= The Two Caskets =

Scandinavian fairy tale

The Two Caskets is a Scandinavian fairy tale included by Benjamin Thorpe in his Yule-Tide Stories: A Collection of Scandinavian and North German Popular Tales and Traditions. Andrew Lang included it in The Orange Fairy Book.

It is Aarne-Thompson type 480, the kind and the unkind girls. Others of this type include Shita-kiri Suzume, Diamonds and Toads, Mother Hulda, Father Frost, The Three Little Men in the Wood, The Enchanted Wreath, The Old Witch, and The Three Heads in the Well. Literary variants include The Three Fairies and Aurore and Aimée.

==Synopsis==
A woman had a daughter and stepdaughter. One day, she set them to spin while sitting on the edge of a well, giving her daughter good flax and her stepdaughter coarse, unusable flax, and declared that whoever's thread broke first would be thrown in. When her stepdaughter's thread broke, she threw her in.
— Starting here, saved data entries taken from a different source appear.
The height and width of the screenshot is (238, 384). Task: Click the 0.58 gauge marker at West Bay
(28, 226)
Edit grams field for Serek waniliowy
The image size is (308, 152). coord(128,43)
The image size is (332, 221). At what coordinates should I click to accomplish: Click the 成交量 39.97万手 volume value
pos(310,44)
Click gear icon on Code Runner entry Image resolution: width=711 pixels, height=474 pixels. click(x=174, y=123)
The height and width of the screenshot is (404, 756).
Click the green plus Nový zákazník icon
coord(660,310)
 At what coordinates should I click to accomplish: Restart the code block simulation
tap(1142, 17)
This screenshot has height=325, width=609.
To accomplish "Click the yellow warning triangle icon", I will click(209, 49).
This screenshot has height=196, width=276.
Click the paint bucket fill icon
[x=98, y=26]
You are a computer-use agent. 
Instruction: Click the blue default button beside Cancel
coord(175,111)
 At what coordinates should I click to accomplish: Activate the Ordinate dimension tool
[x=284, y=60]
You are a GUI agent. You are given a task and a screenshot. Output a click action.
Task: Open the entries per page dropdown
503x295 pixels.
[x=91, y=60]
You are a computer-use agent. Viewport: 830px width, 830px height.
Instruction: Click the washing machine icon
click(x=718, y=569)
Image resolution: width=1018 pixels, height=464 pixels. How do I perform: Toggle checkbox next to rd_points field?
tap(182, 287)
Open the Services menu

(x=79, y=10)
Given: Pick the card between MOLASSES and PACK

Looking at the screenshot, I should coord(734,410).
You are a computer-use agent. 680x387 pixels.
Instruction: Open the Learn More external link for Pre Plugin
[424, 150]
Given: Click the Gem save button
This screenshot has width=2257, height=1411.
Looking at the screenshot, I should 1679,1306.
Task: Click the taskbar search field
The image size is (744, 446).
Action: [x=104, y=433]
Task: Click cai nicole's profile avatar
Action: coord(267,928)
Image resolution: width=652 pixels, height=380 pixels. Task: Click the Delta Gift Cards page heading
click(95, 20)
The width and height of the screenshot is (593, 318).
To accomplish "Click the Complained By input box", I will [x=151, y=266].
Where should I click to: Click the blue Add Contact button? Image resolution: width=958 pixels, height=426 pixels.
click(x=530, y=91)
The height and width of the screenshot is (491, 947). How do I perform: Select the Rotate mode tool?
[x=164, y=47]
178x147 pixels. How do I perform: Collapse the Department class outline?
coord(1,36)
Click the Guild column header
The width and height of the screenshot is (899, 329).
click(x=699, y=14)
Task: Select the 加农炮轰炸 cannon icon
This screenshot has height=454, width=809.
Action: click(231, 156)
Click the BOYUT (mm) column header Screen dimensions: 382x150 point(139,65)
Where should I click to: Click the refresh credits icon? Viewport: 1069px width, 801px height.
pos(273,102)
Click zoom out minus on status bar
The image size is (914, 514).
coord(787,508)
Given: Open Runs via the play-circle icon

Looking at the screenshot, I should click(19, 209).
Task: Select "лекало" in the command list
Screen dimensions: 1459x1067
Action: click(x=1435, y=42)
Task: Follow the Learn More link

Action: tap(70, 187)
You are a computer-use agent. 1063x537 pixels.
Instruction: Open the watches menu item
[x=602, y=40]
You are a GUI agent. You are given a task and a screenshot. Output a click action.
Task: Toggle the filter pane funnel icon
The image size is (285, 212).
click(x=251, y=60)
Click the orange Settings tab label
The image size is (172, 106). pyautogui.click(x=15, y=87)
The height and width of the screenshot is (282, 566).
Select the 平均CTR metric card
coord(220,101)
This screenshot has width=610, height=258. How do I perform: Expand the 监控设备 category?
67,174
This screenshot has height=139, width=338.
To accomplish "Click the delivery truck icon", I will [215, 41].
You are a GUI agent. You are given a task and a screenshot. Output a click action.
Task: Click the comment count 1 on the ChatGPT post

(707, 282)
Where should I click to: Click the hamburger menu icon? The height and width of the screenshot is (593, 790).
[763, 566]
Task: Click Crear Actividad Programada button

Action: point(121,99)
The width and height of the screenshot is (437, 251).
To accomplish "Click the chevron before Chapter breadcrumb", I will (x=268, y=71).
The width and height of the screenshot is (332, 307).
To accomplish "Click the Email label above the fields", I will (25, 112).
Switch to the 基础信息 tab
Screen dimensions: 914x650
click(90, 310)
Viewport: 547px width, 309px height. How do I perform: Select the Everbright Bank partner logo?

The girl fell to a wonderful land. She walked on and came to a tumble-down fence that is overgrown with vines. It pleaded with her not to hurt it because it did not have long to live and she carefully jumped over it where the vines were less. She found an oven full of bread loaves and it told her she could eat what she liked, but begged her not to hurt it. She ate a loaf, thanked it for such fine bread, and shut its door. She came to a cow with a bucket on its horns. It said she could milk it and drink, but asked her not to hurt it or spill its milk. She agreed. When a drop of milk was left, the cow told her to throw it over its hooves and hang the bucket back up.

She came to a house. An old woman asked her to comb her hair. When she did, the old woman showed her a farm where she could take service. She took good care of the cows, gave milk to the cats, sieved some corn, and gave some sieved corn to the birds.

One day, the old woman summoned her and told her to fill a sieve full of water and bring it back. The birds told her to use ashes to stop up the holes. Another day, she had to wash some black yarn until it became white and white yarn until it became black. The birds told her to face east to turn the black white and west to turn the white black. Then the old woman had her weave them into a robe as smooth as a king's by sunset, but the skeins tangled and broke every moment. The cats wove it on her behalf.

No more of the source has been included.